Explain the impact of the land rights movement into Aboriginal spirituality:.
- The land rights movement in the 1970's.
- Mabo.
- Wik.
- Howard's 10 point plan.
- Reconsiliation.
What did these judgements mean to the spirituality of Aboriginals?.
The phrase land rights did not appear until 1970's, but there has been many protests and demands by aborigines about what societies had taken away from them, and the demand for this to be recognised and rectified (Mudge 1997 52).
When the overwhelming "yes" vote received in the Referendum, it allowed Aboriginal people to be counted in the Census and the commonwealth was given power to make laws for them (Mudge 1997 52). .
In the bicentenary of Captain Cook's landing at Kurnell, the site that was previously home to the old Aborigines Protection Board at La Perouse a ceremony of mourning that called for "Land Rights - Nationally - Now" was held. Prime Minister McMahon thought that land rights would threaten the security of Australians, and that Aboriginal people were to be granted special purpose leases is they could demonstrate satisfactory economic or social use for them.
Aboriginal Land Rights Acts have been passed: in the Northern Territory (1976), South Australia (1981) and New South Wales (1983). Although these acts point towards the adoption of a policy of self determination, they do not provide the Aboriginal people the opportunity of self government (Lovatt 1993 139). Land rights are about land but for all indigenous people, and especially Australian Aborigines, it is more than this. It is everything that goes with the land (Mudge 1997 53).

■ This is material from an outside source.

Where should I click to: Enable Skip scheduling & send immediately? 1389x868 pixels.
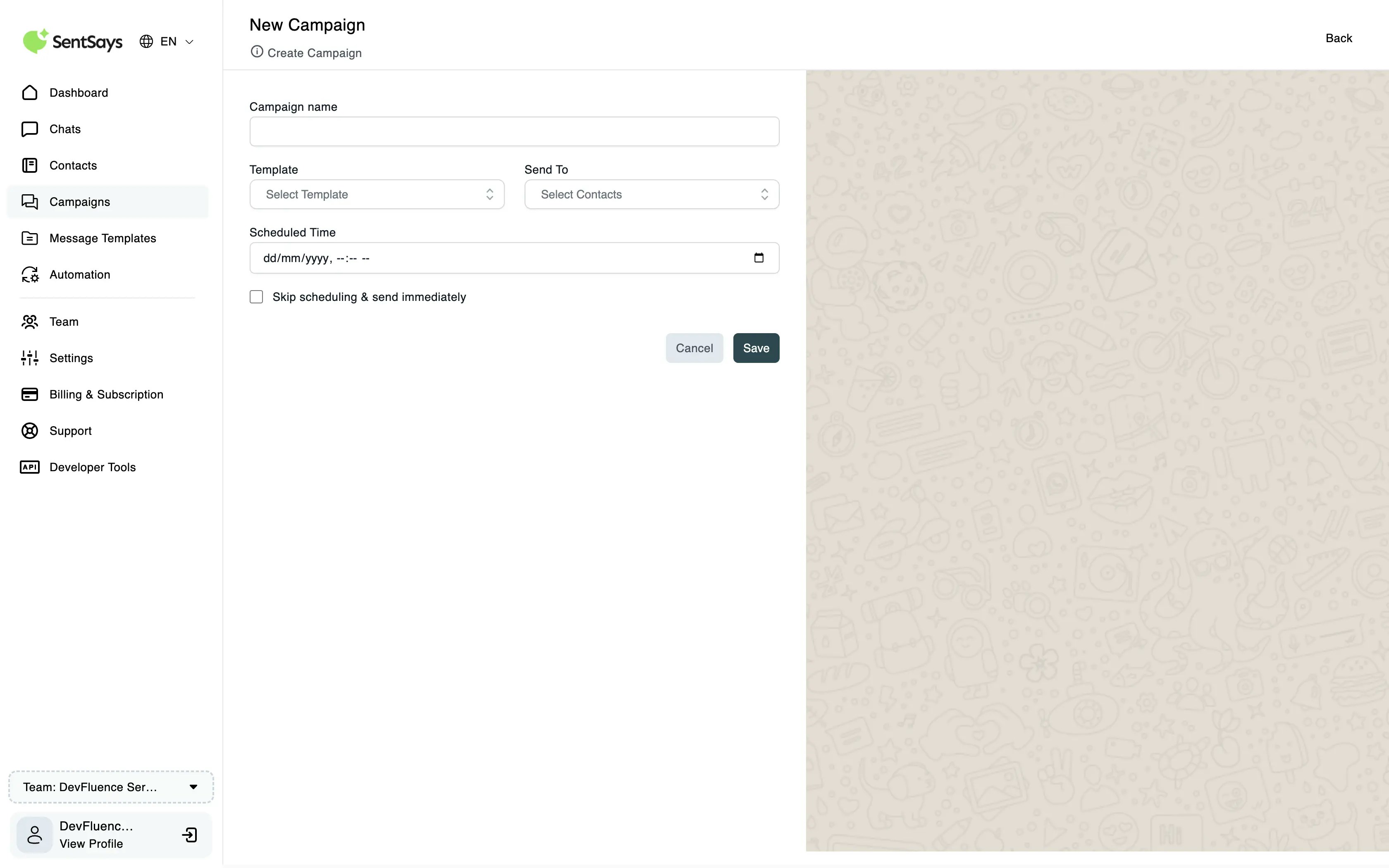tap(257, 297)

The High Court's decision in the Mabo case on 3 June 1992 rewrote the Australian common law and gave a massive boost to the struggle for the recognition of Aboriginal land rights. It handed down a decision that dismissed the European myth of "terra nullius," an empty land. "Terra nullius" means a land without the ordered structure of society that meant 'civilisation' (Mudge 1997 54).